After the recent spike in late overnight freeze events we have been experiencing in the Midwest, I hope I don't eat my words in saying it seems that the warm weather is finally here to stay. Kansas City saw 90-degree temperatures on Tuesday and Wednesday. I am a little biased, but I have to admit May is my favorite time of year.
As many know, this is a busy month, and it can be hard to balance time for graduation parties, weddings – not to mention planting, especially this year with delayed planting thanks to a cold, wet spring. Traveling back to Iowa for a wedding last weekend, I noticed several farmers in the field planting, and even more throughout the week. Like the cycle of the seasons, another cycle came full circle this year and brought a wet spring. About 24 years ago, the spring of 1989 brought rains after a drought year in 1988.

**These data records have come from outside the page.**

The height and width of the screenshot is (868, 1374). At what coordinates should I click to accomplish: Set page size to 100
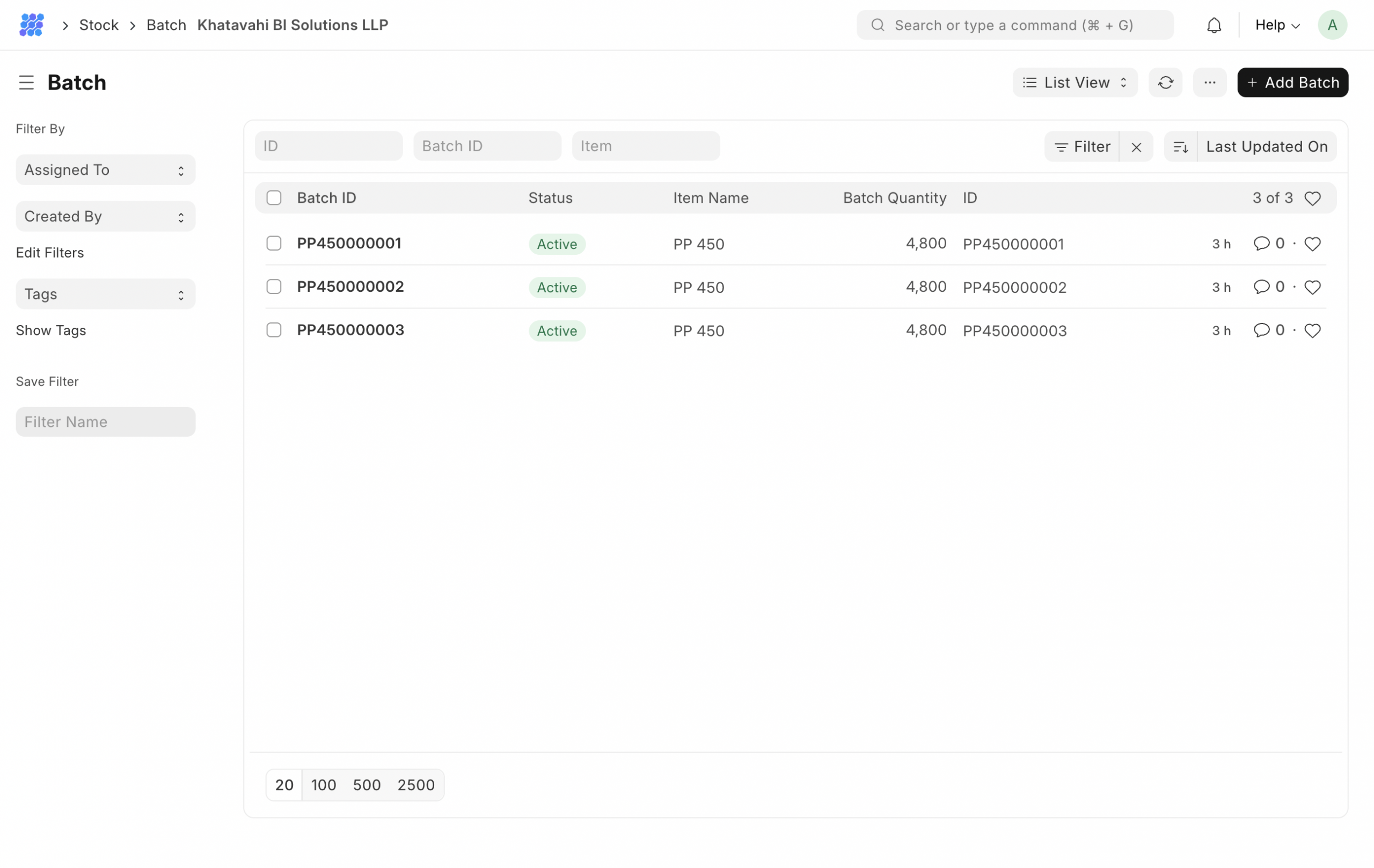(x=324, y=785)
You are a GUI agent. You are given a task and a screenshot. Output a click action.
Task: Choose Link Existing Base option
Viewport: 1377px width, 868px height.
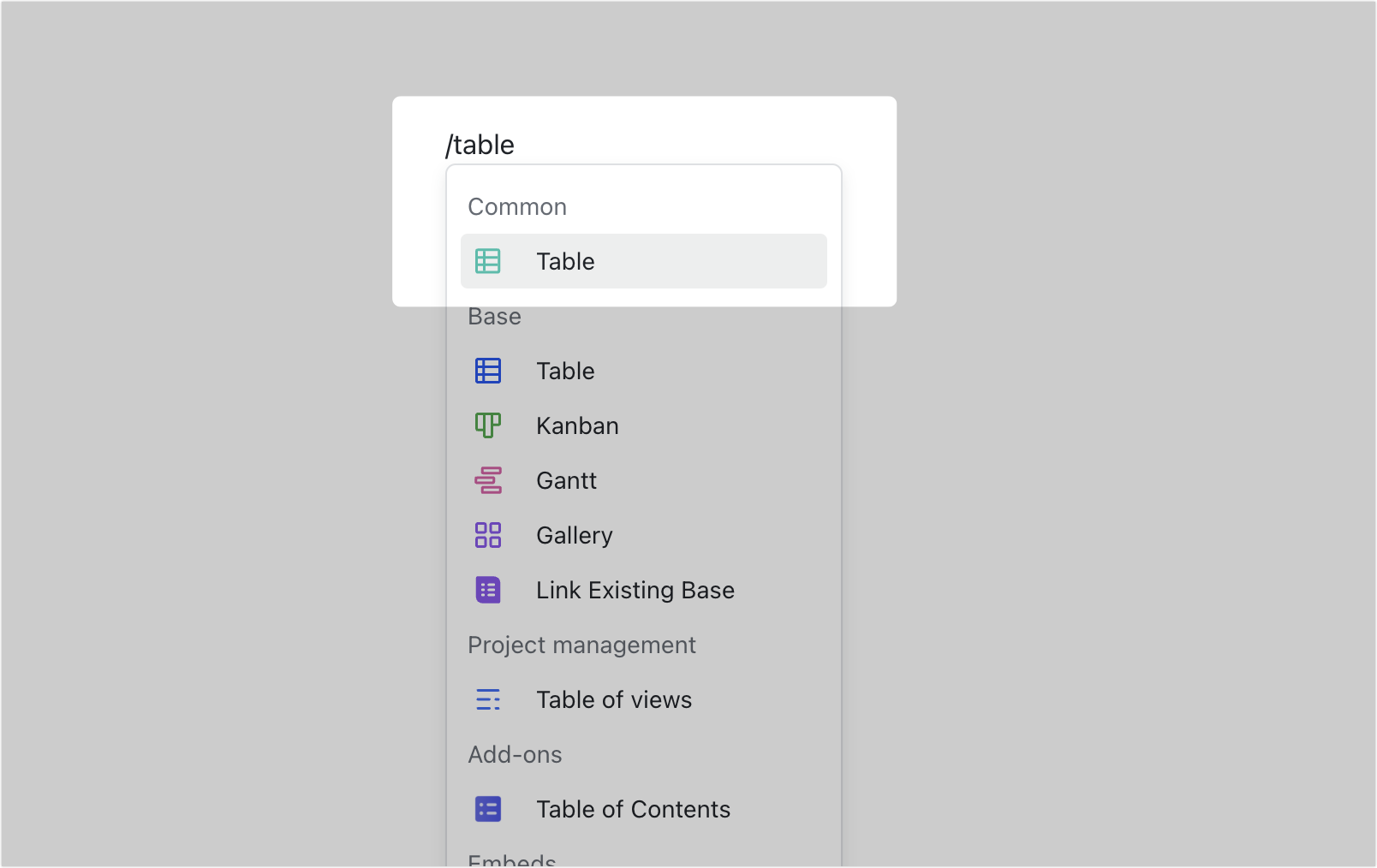click(x=635, y=589)
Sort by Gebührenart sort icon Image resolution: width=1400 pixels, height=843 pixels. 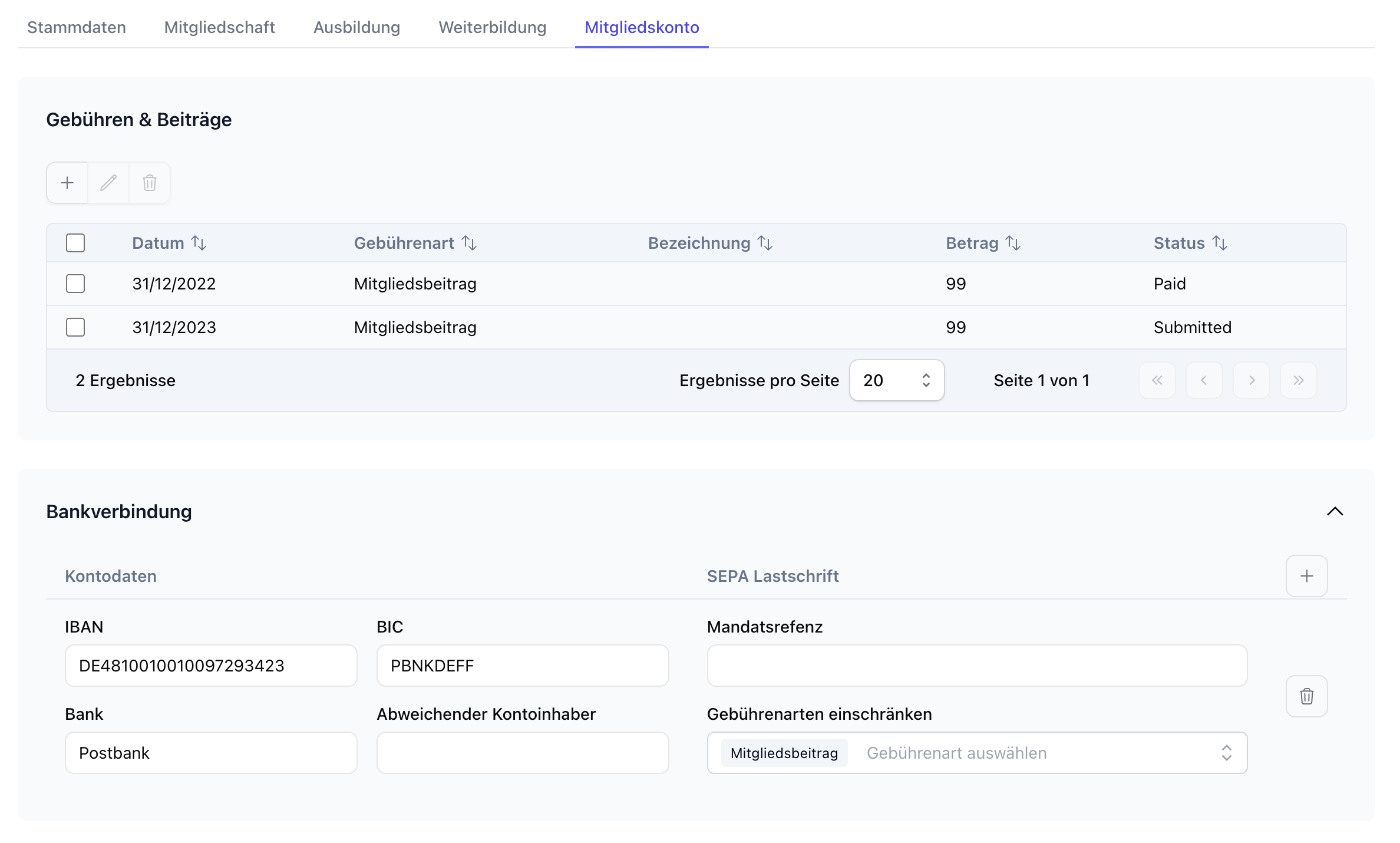tap(469, 243)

The drought of the late 1980s is considered one of the worst in U.S. history, and many have compared it to the recent drought. Along with the damage to U.S. agriculture, the drought of the 1980s also brought deaths due to heat waves – thousands by some estimates, compared to hundreds in the recent drought. According to the National Climatic Data Center, the drought of the 1980s was the costliest natural disaster in U.S. history, bringing wildfires in the west and slowing barge traffic on the Mississippi.
However, it does go to show drought years tend to follow a cyclic pattern. The 1930s and 1980s droughts brought wet springs in 1935 and 1989, at least for some parts of the Midwest. Where I'm from in southwest Iowa actually saw a downpour the day I was born in May of 1989. Although a pattern is apparent, what's unfortunately not apparent is when one will begin or end.